TypeScript doesn't have a built-in operator to mark a function parameter as conditionally optional. It's either optional or it's not, and it's a separate syntax. There is a longstanding open feature request at microsoft/TypeScript#12400 to treat all parameters that accept undefined
as optional, but it's not part of the language. So we'll need to work around it.
What we can do is give a function a rest parameter of a a tuple type. There is an equivalence between regular function parameters and rest parameters of tuple types.
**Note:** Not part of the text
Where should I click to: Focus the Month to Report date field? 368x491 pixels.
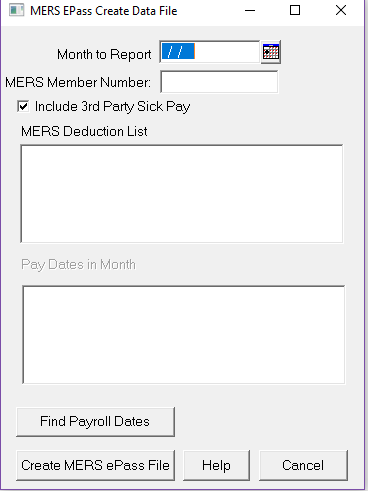(x=210, y=52)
A call signature like (a: string, b: number) => void
is equivalent to (...args: [string, number]) => void
. And tuples can have optional elements, so (a: string, b?: number) => void
is equivalent to (...args: [string, number?]) => void
. So instead of trying to conditionally make a regular function parameter optional, we can conditionally produce a tuple with an optional element.
So your function might look like
const func = <T extends ⋯>(dArg: ⋯T⋯, ...[x]: ⋯T⋯): void => { };
where the rest parameter is destructured into x
(so inside func
you can still refer to it as x
, if it matters), and the type of the [x]
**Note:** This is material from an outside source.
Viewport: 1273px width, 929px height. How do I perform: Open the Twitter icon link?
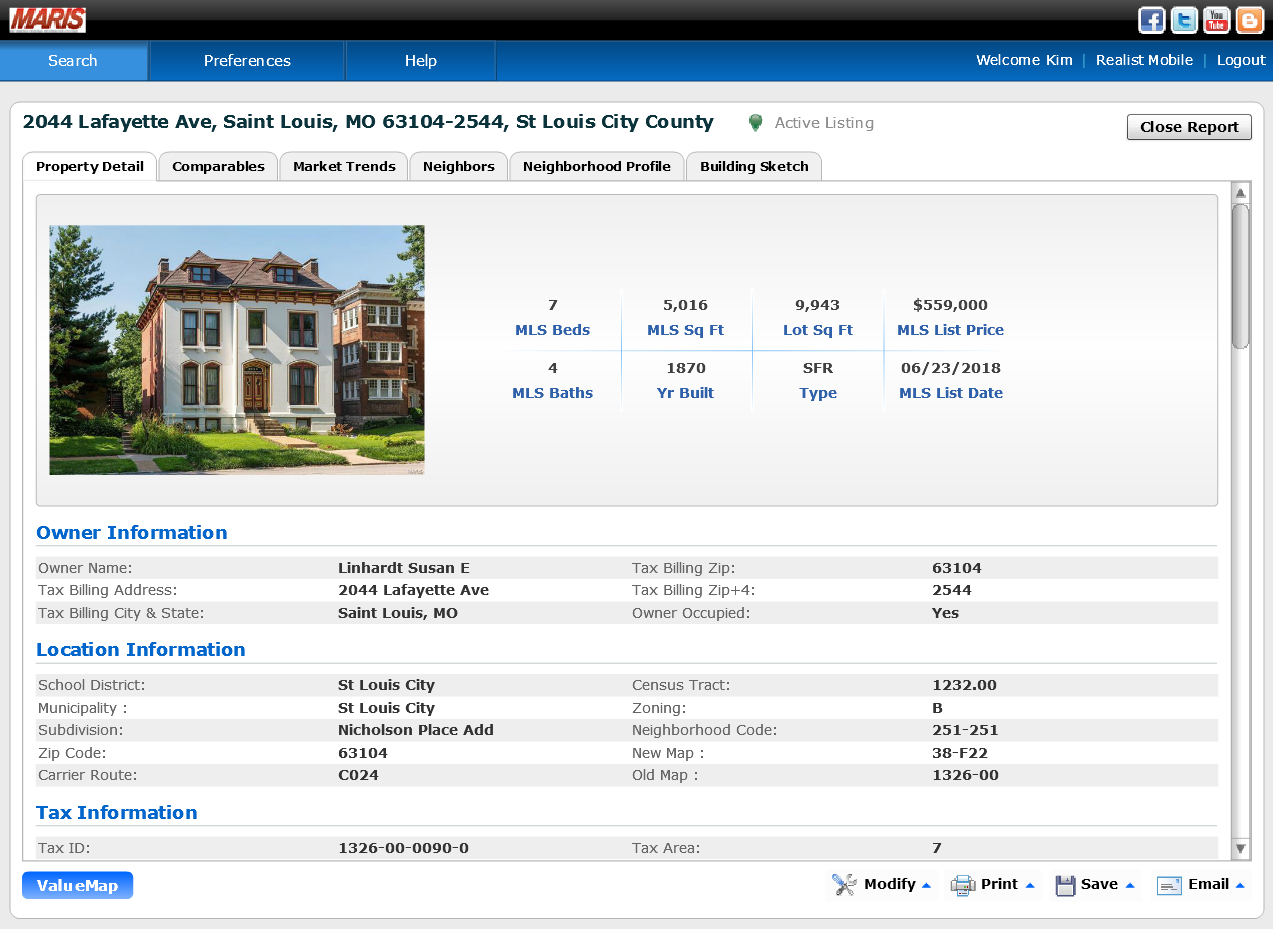(1184, 20)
array depends on the [generic](So if https://www.typescriptlang.org/docs/handbook/2/generics.html) type argument T
in some way we need to figure out.
There are multiple approaches that you can take starting from this basic plan. All of them are at least somewhat clunky. A natural approach is to use conditional types to check T
and do different things depending on it. But it might be a little "neater" to use T
as a key to look up in a data structure:
type ArgMap = {
VAL1: [{ simpleVal: string }],
VAL2: [{ complex: string, val: number }],
null: [undefined?]
}
const func = <T extends null | "VAL1" | "VAL2">(
dArg: Array<T>, ...[x]: ArgMap[`${T}`]
): void => { };
Here T
is the element type of the dArg
parameter, so it's either null
, "VAL1"
, "VAL2"
, or some union of those. Note that "VAL1"
and "VAL2"
are already string literal types and therefore we can use them as keys directly. But null
is less conducive to that. So I've used a template literal type as a trick. If you serialize null
as a template literal type you get the string literal type "null"
. So while T
directly can't be looked up in ArgMap
, the type `${T}`
can.
So we look up the serialized T
in the ArgMap
data structure, and indexed accesses distribute across unions. So if T
is just "VAL1"
then ArgMap[`${T}`]
is [{simpleVal: string}]
. But if it's a union like "VAL1" | "VAL2"
then ArgMap[`${T}`]
is [{simpleVal: string}] | [{ complex: string, val: number }]
. And "null"
will map to [undefined?]
, meaning a tuple with an optional element which could be undefined
if you want.
That has the behavior you desire:
// const func: <null>(dArg: null[], x?: undefined) => void
func([null]); // okay
func([null], undefined);
// const func: <"VAL1" | null>(dArg: ("VAL1" | null)[], x?: { simpleVal: string; }) => void
func([null, "VAL1"], { simpleVal: "abc" }); // okay
func([null, "VAL1"]); // okay
// const func: <"VAL2">(dArg: "VAL2"[], x: { complex: string; val: number; }) => void
func(["VAL2"], { complex: "abc", val: 123 }); // okay
func(["VAL2"]); // error
The presence of null
in the input array makes the second argument optional, and indeed IntelliSense even shows it as a parameter named x
with a ?
after it. The absence of null
in the input array makes the second argument required. And the type of the second argument depends on T
also.
If T
were not sufficiently keylike then a series of conditional types would be your only recourse, something like:
const func = <T extends null | "VAL1" | "VAL2">(
dArg: Array<T>, ...[x]:
T extends null ? [undefined?] :
T extends "VAL1" ? [{ simpleVal: string }] :
T extends "VAL2" ? [{ complex: string, val: number }] :
never
): void => { };
which is wordier but maybe more straightforward for those readers with a similar but slightly different use case. (Note that these are distributive conditional types so each union member of T
will be processed independently of the others.)